Within the entries below, every line containing "click" is to be copied.

[Collected data entries]
-=-=-

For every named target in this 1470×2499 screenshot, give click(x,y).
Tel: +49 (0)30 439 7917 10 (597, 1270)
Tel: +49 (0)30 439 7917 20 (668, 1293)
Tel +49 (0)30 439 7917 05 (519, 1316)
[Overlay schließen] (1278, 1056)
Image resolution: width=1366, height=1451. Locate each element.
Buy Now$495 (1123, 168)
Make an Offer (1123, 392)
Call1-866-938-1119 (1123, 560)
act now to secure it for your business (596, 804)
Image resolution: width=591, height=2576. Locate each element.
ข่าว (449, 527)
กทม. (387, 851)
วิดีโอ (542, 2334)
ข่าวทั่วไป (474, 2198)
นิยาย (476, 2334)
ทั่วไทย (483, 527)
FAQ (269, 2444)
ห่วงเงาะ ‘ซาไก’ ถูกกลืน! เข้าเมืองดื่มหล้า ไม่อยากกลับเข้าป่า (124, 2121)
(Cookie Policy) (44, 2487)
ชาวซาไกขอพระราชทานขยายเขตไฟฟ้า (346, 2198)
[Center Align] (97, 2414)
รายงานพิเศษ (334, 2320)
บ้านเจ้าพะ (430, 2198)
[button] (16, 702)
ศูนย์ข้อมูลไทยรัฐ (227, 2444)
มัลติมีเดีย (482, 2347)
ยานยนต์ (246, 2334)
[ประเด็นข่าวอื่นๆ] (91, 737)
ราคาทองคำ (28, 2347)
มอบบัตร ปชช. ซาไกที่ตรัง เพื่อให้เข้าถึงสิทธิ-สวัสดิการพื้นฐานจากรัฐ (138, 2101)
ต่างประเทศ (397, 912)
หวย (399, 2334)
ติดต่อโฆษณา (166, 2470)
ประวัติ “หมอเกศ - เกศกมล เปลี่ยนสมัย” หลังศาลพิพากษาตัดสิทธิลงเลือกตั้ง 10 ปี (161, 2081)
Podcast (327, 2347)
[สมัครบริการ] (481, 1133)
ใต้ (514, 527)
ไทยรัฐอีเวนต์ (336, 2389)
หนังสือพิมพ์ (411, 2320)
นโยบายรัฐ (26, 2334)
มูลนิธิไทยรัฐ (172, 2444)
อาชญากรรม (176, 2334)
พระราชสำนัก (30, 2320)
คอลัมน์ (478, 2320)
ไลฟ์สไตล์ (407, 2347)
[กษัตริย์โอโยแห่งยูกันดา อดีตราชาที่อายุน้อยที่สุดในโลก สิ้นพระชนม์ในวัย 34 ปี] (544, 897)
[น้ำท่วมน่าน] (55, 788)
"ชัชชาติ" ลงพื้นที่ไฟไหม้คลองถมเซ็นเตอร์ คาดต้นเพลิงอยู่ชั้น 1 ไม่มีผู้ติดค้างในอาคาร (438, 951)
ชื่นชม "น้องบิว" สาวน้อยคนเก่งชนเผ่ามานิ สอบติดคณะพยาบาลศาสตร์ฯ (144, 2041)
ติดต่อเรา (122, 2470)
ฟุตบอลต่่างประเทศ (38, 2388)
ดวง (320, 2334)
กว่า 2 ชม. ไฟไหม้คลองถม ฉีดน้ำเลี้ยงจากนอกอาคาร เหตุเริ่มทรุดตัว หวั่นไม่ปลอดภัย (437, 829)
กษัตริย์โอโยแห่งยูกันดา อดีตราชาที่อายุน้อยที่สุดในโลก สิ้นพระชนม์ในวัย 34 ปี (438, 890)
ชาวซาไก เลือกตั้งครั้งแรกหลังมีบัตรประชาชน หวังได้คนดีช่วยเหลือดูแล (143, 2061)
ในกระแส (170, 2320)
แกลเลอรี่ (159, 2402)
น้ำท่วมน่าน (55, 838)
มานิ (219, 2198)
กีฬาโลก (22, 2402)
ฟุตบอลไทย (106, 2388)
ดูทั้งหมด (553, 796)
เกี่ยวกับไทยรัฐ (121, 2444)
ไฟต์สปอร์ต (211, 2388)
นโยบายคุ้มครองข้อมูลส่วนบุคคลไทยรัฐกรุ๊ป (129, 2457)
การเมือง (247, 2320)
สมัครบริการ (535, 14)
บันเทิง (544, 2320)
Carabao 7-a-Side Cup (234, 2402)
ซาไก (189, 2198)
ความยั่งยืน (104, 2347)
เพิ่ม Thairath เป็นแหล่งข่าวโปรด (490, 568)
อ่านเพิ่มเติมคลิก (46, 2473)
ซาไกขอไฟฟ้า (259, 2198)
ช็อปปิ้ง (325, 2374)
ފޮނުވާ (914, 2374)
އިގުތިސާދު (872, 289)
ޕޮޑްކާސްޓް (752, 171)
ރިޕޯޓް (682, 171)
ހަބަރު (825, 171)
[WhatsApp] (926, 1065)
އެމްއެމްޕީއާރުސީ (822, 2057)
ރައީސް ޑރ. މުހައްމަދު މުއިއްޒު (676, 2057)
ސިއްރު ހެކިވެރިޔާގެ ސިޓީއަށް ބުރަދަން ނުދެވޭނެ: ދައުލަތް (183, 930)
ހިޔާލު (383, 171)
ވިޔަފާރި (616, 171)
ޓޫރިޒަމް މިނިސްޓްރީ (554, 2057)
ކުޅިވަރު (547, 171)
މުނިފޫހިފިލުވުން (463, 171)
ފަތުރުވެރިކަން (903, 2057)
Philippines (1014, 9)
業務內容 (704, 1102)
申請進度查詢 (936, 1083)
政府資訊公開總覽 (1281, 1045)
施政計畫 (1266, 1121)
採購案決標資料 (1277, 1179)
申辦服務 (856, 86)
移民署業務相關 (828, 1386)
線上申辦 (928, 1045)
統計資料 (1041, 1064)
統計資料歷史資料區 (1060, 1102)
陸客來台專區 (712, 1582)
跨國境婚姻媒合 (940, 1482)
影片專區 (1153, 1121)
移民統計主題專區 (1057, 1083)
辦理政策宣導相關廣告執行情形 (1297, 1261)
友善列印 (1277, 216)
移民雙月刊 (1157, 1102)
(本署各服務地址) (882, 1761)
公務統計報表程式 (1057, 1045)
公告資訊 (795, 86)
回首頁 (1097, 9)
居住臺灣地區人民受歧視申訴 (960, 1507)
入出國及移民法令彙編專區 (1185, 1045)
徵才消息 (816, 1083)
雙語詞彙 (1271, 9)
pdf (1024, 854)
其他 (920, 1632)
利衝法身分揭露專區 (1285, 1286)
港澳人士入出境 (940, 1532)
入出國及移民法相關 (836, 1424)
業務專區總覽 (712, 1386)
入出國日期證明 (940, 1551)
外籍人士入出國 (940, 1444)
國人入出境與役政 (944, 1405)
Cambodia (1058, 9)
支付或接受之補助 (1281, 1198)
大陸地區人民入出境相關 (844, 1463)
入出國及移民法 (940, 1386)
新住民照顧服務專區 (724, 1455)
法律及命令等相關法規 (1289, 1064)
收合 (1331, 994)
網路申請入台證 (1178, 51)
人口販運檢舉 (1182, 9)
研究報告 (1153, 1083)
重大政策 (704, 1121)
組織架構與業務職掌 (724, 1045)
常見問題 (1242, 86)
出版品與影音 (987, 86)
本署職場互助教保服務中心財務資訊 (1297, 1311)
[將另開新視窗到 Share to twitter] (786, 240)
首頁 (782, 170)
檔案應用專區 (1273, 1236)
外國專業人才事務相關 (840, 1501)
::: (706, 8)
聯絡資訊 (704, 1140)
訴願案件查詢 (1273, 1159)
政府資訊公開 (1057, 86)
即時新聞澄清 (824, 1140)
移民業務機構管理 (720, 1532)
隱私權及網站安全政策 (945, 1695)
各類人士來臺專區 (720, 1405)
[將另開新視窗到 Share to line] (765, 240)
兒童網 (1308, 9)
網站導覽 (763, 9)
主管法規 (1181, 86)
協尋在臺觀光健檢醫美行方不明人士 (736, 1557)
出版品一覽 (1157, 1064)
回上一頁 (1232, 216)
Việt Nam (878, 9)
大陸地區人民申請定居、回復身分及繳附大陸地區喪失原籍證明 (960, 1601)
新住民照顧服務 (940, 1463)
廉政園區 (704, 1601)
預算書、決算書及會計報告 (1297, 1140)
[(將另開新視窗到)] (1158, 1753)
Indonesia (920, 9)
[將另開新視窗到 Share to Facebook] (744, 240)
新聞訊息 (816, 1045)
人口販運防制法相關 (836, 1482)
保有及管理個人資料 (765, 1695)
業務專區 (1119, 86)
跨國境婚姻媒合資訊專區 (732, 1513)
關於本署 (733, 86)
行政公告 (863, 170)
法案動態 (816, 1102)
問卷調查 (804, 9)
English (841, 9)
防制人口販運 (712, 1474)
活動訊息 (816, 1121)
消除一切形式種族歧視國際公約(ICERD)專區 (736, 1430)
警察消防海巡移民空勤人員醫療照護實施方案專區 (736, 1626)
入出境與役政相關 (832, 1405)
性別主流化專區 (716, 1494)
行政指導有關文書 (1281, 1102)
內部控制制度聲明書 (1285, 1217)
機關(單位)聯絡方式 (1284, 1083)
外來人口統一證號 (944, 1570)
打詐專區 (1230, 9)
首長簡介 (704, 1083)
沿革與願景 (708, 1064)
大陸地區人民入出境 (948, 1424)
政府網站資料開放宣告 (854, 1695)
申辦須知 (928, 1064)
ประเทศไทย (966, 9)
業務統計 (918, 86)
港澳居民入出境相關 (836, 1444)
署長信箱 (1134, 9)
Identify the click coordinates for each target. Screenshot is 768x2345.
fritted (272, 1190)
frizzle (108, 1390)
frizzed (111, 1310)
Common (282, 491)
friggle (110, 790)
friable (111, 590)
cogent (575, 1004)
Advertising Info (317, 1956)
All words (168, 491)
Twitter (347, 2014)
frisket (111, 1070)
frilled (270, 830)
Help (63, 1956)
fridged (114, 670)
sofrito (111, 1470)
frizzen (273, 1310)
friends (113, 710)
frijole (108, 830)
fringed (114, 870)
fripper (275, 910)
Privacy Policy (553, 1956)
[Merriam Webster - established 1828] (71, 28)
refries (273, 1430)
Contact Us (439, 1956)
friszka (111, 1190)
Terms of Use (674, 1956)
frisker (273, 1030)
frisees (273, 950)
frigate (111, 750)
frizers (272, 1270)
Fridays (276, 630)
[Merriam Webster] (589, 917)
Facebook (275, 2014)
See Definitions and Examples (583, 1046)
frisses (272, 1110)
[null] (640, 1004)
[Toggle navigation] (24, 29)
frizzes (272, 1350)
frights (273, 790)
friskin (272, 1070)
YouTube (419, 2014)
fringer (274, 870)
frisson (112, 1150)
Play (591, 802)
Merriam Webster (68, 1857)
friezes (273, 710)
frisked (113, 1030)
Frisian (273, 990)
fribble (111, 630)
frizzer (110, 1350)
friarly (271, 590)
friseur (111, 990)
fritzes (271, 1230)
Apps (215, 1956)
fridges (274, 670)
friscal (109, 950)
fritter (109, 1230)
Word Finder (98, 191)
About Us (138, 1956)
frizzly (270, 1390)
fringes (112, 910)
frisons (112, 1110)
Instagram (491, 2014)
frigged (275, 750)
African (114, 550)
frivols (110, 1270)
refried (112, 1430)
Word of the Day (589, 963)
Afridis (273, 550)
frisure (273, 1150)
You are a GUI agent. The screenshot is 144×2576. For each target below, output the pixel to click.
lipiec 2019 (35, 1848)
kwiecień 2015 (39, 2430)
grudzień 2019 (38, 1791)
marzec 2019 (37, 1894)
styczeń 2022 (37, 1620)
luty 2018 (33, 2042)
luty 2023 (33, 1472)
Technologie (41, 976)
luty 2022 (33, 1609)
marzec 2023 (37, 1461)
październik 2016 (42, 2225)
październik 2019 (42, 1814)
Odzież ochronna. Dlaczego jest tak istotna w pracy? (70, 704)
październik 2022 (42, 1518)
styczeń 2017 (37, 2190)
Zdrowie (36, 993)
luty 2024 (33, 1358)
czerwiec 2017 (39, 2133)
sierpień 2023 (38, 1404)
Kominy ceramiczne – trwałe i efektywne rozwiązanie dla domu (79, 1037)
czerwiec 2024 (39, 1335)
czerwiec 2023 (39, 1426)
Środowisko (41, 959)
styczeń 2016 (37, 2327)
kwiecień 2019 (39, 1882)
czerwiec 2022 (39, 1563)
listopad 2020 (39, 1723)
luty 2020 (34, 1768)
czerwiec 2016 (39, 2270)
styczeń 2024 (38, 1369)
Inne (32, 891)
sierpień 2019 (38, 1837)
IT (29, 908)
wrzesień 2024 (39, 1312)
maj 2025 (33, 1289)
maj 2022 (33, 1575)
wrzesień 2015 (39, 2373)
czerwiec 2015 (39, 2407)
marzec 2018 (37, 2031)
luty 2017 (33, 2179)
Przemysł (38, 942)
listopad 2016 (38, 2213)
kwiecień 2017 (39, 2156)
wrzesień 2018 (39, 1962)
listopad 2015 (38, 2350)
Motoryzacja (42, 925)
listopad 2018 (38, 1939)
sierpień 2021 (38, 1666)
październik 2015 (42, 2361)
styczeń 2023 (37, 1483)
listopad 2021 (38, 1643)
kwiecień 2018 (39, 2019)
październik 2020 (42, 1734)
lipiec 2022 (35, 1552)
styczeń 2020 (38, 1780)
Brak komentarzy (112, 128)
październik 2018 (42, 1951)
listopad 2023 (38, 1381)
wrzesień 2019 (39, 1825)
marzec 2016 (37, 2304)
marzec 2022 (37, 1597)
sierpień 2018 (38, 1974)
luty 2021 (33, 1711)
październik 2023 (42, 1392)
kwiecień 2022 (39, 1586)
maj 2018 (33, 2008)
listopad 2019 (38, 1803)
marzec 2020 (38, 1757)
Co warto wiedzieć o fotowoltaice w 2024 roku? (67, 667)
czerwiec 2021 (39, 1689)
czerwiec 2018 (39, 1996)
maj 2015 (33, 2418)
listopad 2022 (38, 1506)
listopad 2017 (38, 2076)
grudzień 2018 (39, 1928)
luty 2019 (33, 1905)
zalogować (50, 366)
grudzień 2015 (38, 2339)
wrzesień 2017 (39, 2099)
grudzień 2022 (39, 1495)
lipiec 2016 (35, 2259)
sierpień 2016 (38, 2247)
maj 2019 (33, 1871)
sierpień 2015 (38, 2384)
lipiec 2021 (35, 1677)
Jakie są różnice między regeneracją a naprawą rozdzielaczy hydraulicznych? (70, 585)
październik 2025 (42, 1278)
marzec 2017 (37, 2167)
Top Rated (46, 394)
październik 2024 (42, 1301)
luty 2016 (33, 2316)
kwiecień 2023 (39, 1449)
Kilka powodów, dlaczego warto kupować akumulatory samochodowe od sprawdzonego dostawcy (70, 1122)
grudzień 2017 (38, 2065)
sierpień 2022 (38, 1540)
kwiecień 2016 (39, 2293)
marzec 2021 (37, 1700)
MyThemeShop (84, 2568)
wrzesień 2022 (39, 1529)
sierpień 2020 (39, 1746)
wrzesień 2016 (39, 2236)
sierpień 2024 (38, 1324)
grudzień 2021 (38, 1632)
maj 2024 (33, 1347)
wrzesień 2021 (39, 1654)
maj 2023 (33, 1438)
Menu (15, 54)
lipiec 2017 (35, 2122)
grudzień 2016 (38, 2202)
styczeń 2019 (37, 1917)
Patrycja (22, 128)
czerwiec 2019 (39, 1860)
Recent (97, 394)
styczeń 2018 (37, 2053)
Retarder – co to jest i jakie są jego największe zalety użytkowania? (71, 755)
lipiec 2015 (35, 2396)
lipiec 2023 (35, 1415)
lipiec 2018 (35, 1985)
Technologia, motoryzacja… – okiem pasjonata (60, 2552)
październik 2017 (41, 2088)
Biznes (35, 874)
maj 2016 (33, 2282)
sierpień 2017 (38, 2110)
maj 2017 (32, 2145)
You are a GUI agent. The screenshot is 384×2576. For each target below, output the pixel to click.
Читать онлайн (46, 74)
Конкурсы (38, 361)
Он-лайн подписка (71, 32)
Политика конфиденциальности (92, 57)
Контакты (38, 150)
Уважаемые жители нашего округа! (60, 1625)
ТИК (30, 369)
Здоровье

-=-=-

• _ANSWER AREA_:
For every named target in this 1470×2499 screenshot, give click(x,y).
Identify the click coordinates for each target. Screenshot is 768x2345.
You are a GUI agent. The screenshot is 144×2576. For each target below, output the pixel to click.
You are a GUI agent. The screenshot is 384×2576. For each target below, output the pixel to click.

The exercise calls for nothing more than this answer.